By Jim Planck Columbia-Greene Media
TANNERSVILLE — Any municipality or nonprofit agency that has ever received a grant from New York State is well aware that in most cases there is a condition requiring a matching amount be supplied by the receiving entity.
If the grant is for $15,000, the receiver has to also put up their own $15,000, either in money or through in-kind services — the monetary value assigned to labor and materials — to get the state funds.
When the grant doesn’t permit the use of in-kind services, then raising that match can be especially hard if the grant is very large, and in some cases may even deter a group from even applying.
However, the Hunter Foundation, a nonprofit agency that works towards the improvement of buildings and infrastructure in the Town of Hunter, has stepped forward to help the Village of Tannersville with a grant match that is well beyond the norm.
Hunter Foundation Co-chairman Sean Mahoney and board member Daniel King presented Tannersville Mayor Lee McGunnigle with a check for $133,000 at the foundation’s office in Tannersville on Wednesday.
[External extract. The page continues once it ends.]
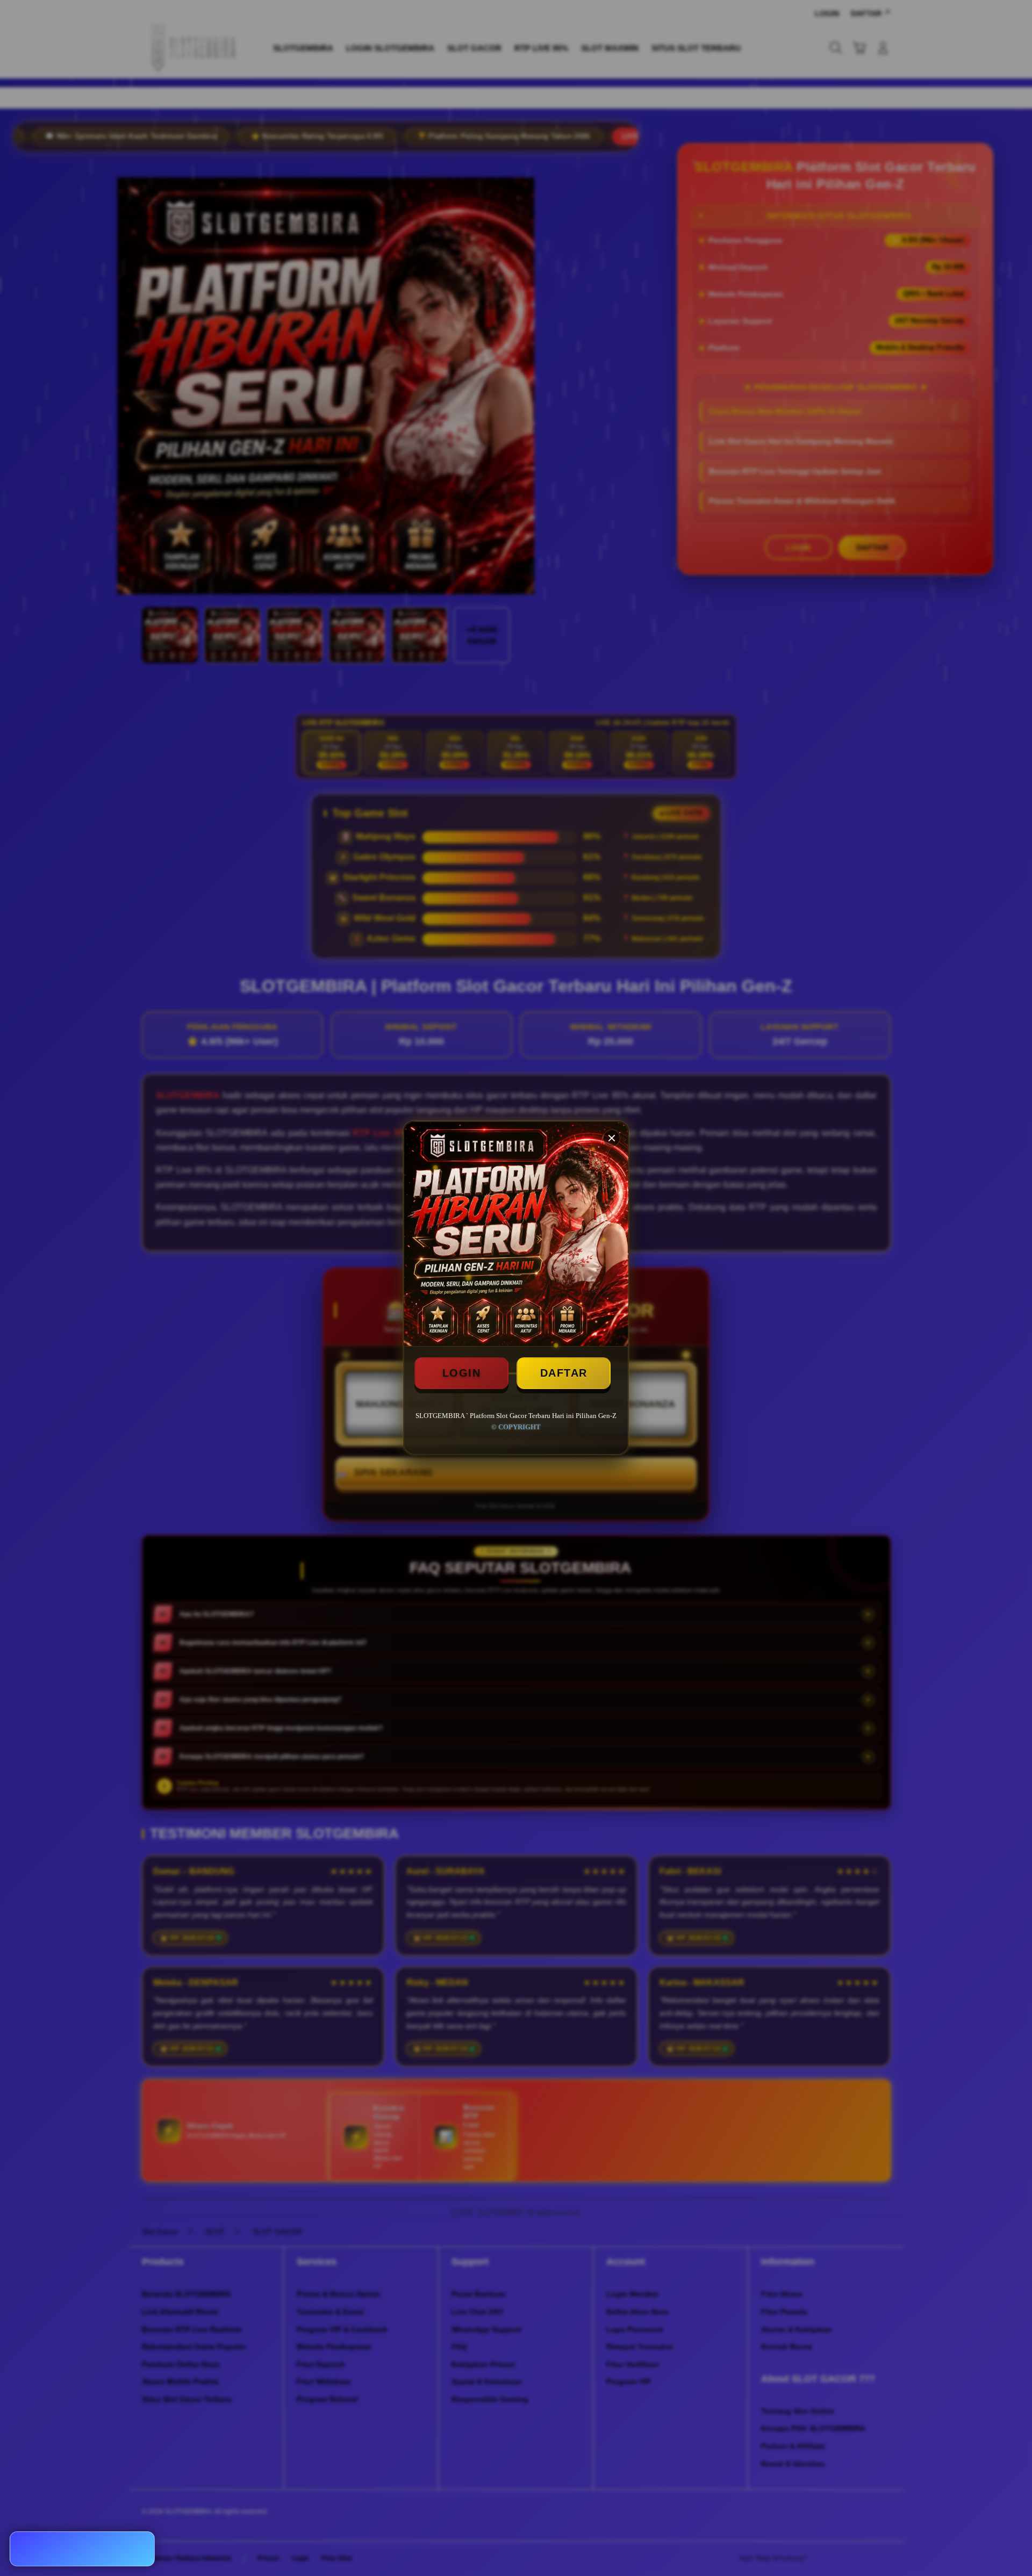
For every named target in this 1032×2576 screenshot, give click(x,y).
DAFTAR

The money will be used as the funding match for a Local Waterfront Revitalization grant awarded by the state to the municipality to restore Rip Van Winkle Lake Park.
Hunter Foundation Executive Director Anne Jakubowski said Friday that the organization is pleased to be able to assist.
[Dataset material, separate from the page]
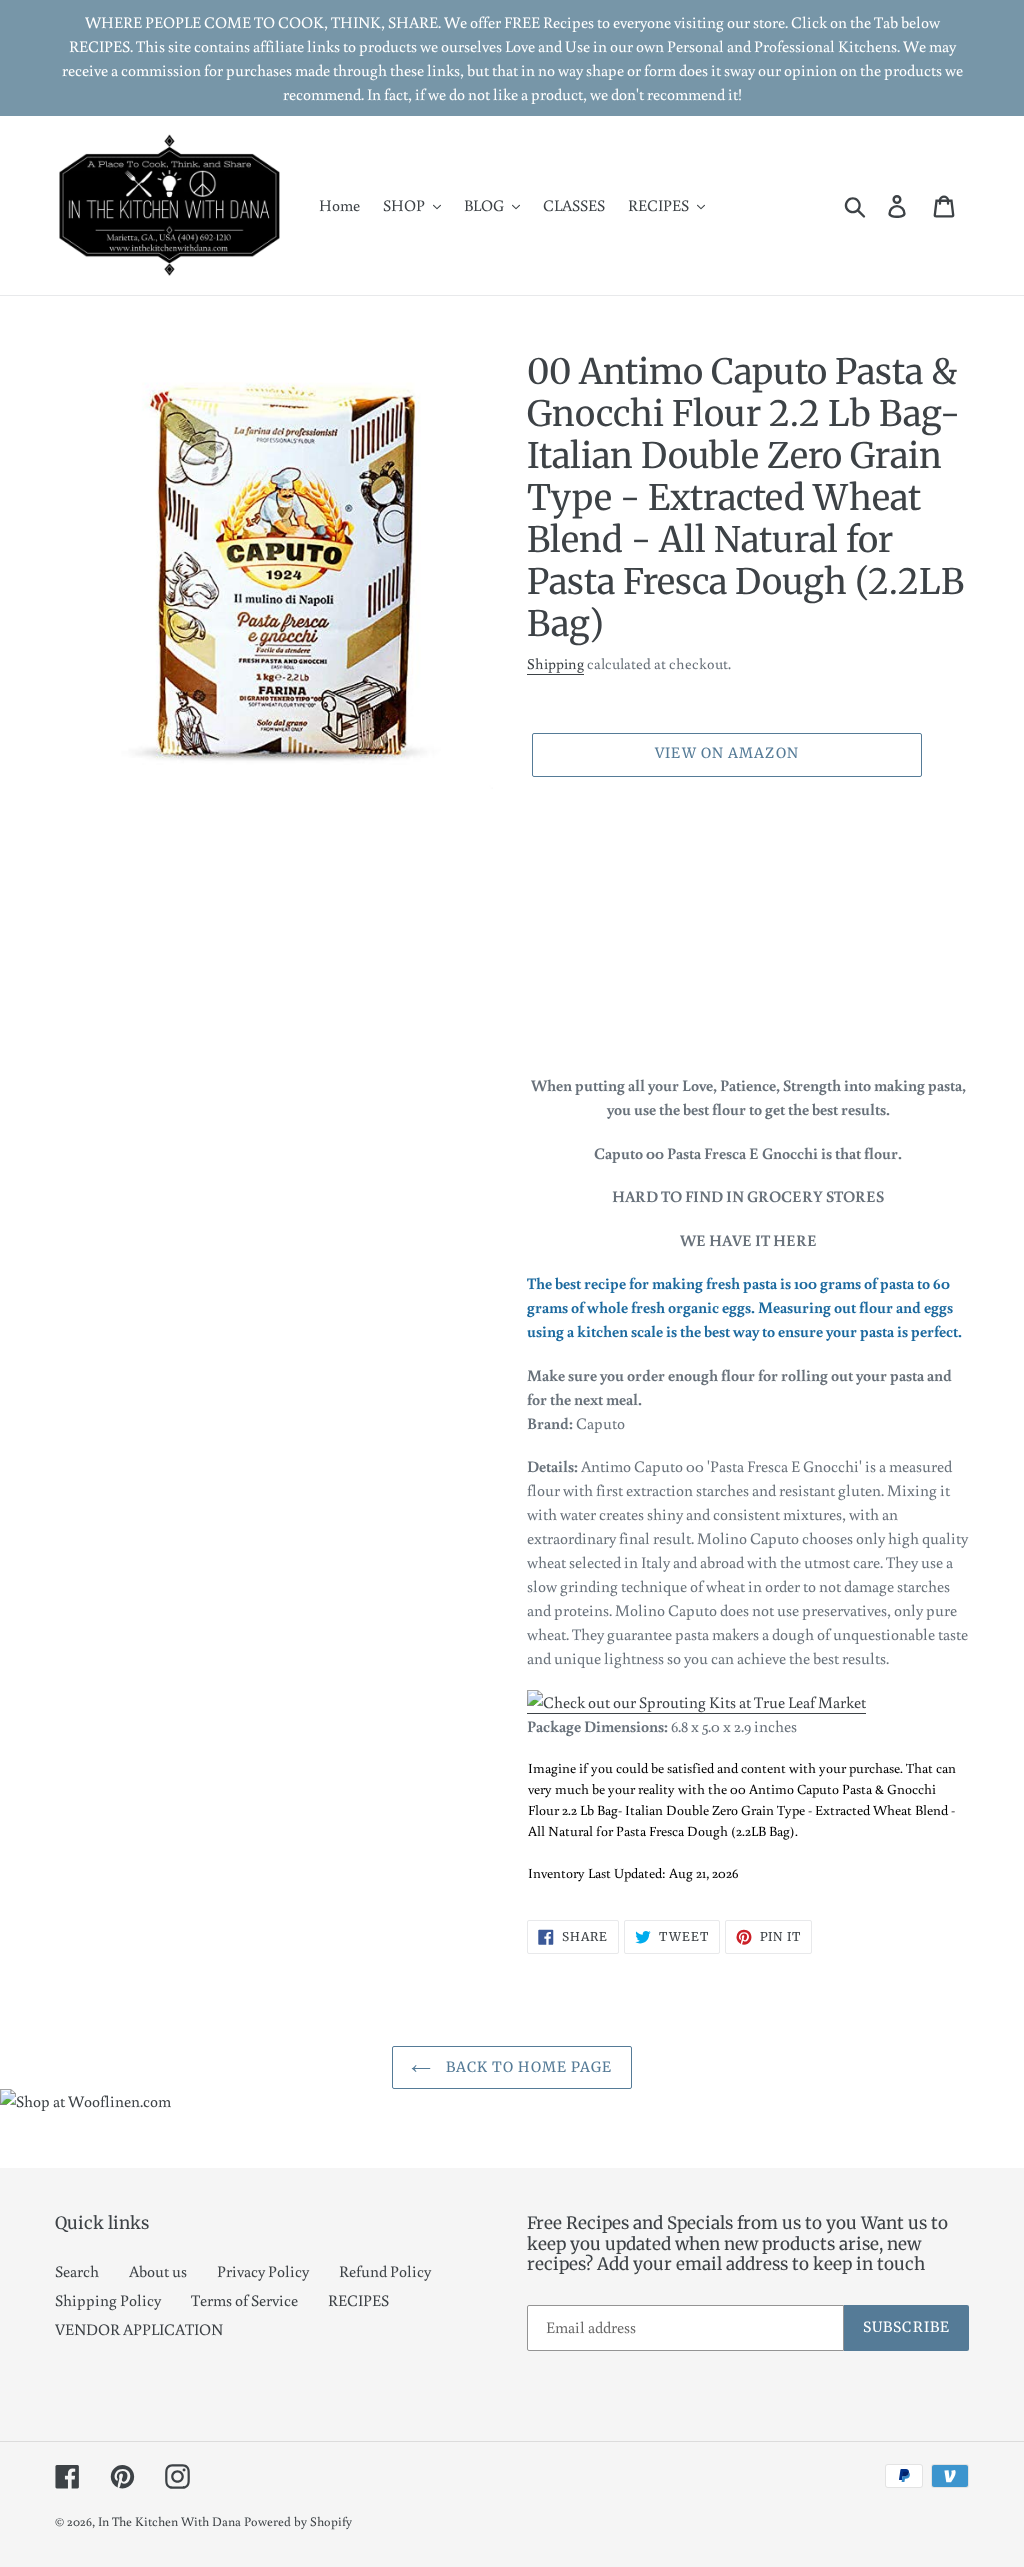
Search (77, 2271)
“They really needed a cash match,” said Jakubowski, “and we were really happy to be able to help, because it’s just going to make it wonderful for people, having all these improvements down by the lake.”
Those improvements are targeted to include a mobile band stage, a floating dock, shoreline work, and more recreational park equipment.
Jakubowski said that in separate projects, the foundation also has plans for two sites up by Main Street.
“We have the building next to Mama’s Boy Burgers,” she said, “which people may know as ‘The Village House.’”
“We have to do some interior demolition there,” she said, “to see what’s behind the walls and what can be done,” noting that will probably be performed next month.
Jakubowski said they are working with an architect on the project, who will design a plan for the building once the necessary areas are opened up, and that work could begin as early as the spring.
She said the hope is to have a number of separate uses within the building, with possibilities for retail, shared office space, multi-use seminar space, and even rehearsal space for the local theatrical troupe, The Green Room Players.
“We’ve had quite a few people interested in it,” she said. “It’s all on the wish list. We have to see what we can fit in there.”
Noting the building’s size, Jakubowski said that at one time it saw large-scale commercial recreational use.
“I’m sure we can fit a lot,” she said, “because it used to be the roller rink and everything else.”
Jakubowski said the foundation has been consistently doing this kind of work through the years.
“We’ve been in operation since 1997,” she said, “and, basically, we buy up blighted properties and rehab them and give them new life.”
“That’s how new business people have been able to come in,” Jakubowski said.
“We offer incentives of different sorts, to help people get started and up and running,” she said, “and it’s worked well, because it’s not a vacant building in the community any longer. It’s something that’s been beautified.”
Of the foundation’s recent achievements, Jakubowski said there are several.
“There’s the very successful Hudson-Chatham Winery,” she said, “and the [Wellness Rx] Pharmacy, which is doing amazing.”
Tannersville is an expansion location for both the winery and a new burger spot, and Jakubowski noted, “Mama’s Boy Burgers and Hudson-Chatham Winery have both told me they have exceeded their expectations for this location.”
Jakubowski said the foundation is also hoping to provide some open space nearby to Main Street.
“A project that’s coming up is the Bickleman property, which is behind the laundromat, by the creek,” she said. “We want to create a beautiful green space there.”
“We’ve just received a conceptual design,” she said, “which has been approved by the board.” She also said that the next step is to pursue open space funding.
Jakubowski said they will keep certain on-site items to incorporate the spot’s history, including a stone foundation.
“It will be so people can sit on it, and take in the beauty of the creek,” she said. “That’s going to be a beautiful park area.”
“Not a playground,” she added, “but an open green space.”
“And we’re hoping to do a little bridge across the creek,” Jakubowski said. “It’s a beautiful design the architect came up with.”
“There’s a lot of exciting things happening,” she said.